Its design facilitates cloud connectivity, enabling functionalities such as over-the-air updates, real-time data monitoring, and remote diagnostics, all of which can be pivotal when dealing with dynamic audio patterns in IoT projects. The Particle Photon 2 offers a comprehensive set of tools, libraries, and integrations, designed to streamline both the prototyping and scaling processes for audio-based applications. 

With security being paramount, especially when transmitting audio data, it incorporates encrypted communication protocols and secure boot mechanisms. The growing community around Particle provides a collaborative platform for developers, especially those focusing on audio applications. 

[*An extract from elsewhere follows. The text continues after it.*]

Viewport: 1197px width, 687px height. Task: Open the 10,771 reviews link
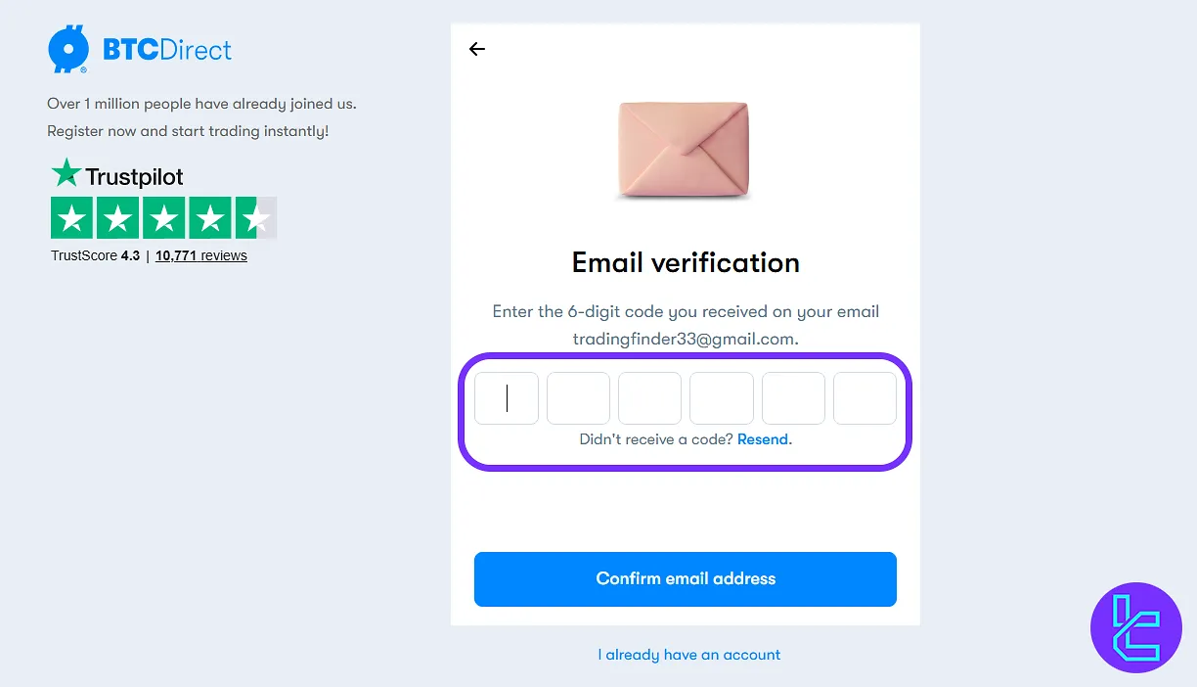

When paired with platforms like Edge Impulse, the Particle Photon 2 is positioned to leverage machine learning capabilities at the edge, optimizing audio data collection, model training, and deployment. 

Let’s now take a look at a tutorial explaining how to implement audio event detection with Particle Photon 2.

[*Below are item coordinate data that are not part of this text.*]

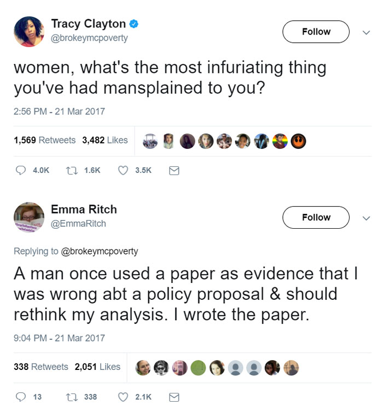Like Emma Ritch's reply tweet
Viewport: 383px width, 417px height.
(124, 397)
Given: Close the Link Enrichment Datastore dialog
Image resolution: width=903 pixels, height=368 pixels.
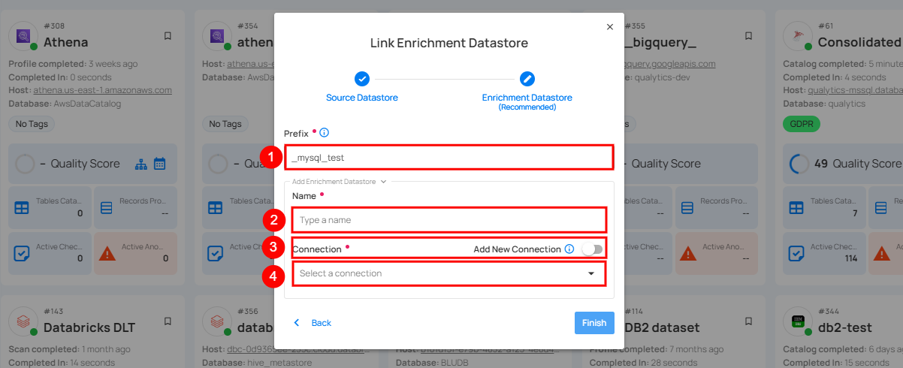Looking at the screenshot, I should click(610, 27).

Audio Event Detection with Particle Boards

In this tutorial, you'll use machine learning to build a model that recognizes when a doorbell rings. You'll use the Particle Photon 2, a microphone, a cell phone, and Edge Impulse to build this project. You can add the ability to send an SMS message when the doorbell rings by following the tutorial on Particle's website.

Audio event detection is a common machine learning task, and is a hard task to solve using rule-based programming. You'll learn how to collect audio data, build a neural network classifier, and how to deploy your model back to a device. At the end of this tutorial, you'll have a firm understanding of applying machine learning on Particle hardware using Edge Impulse.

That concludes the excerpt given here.